As reference in reading the communication files which are python binary (pickle) encoded, <80>^C<88> is True and <80>^C<89> is False.

Description of Science

By controlling the phase, frequency, and shape of modulation of several sources of reactants, it can be possible to infer properties of catalysts and the reactions they catalyze by the spectroscopic response. Note that while atomic relaxation times are on the order of picoseconds, these bulk changes in fluid concentration can be order miliseconds to seconds and still show significant inertial effects, which is usually resulting in phase shift for first-order like systems. The assumption of an ideal mixed fluid which is in equilibrium with the catalyst surface is required.

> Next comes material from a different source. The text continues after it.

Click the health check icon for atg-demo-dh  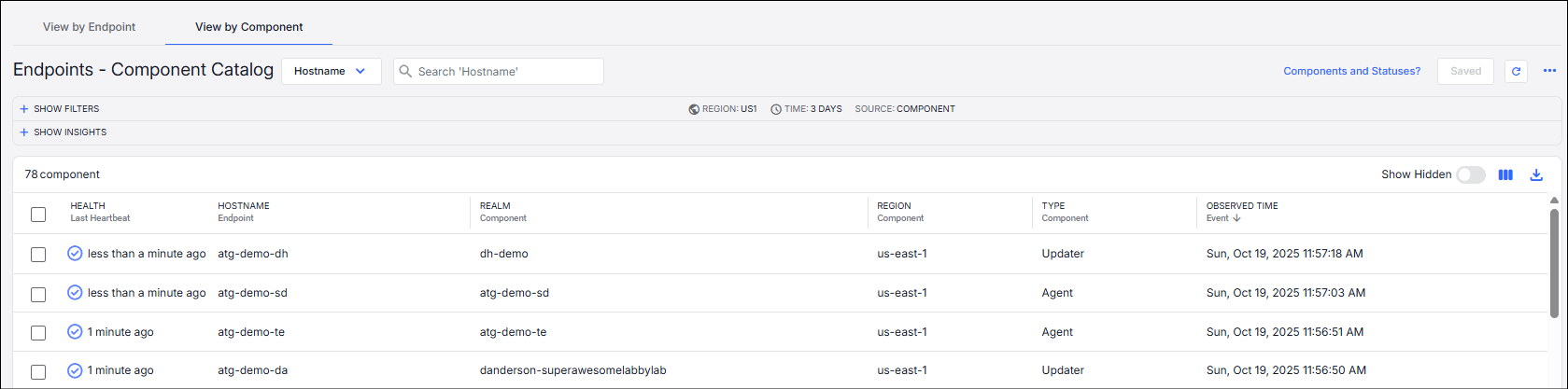75,254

Catalyst systems should not be truly dynamic for the given modulation frequency. There is a sinusoidal fidelity (sinusoid input gives sinusoid output) if the modulation amplitude is small relative to the mean value, since the system will be linear for small enough perturbations. But this doesn't give mechanistic insight, since mechanism is informed precisely by non-linearities, in particular at limits of some species saturation. For quasi-equilibrium systems, the best data is obtained at steady-state, since the only thing you get for not being at steady-state is an unknown and varying gas composition over the catalyst. If you were to know the gas composition over the catalyst, then the rate would be the same as at a steady-state by the quasi-equilibrium principle.

The cscripts file has programs for programming step-function changes for steady-state experiments.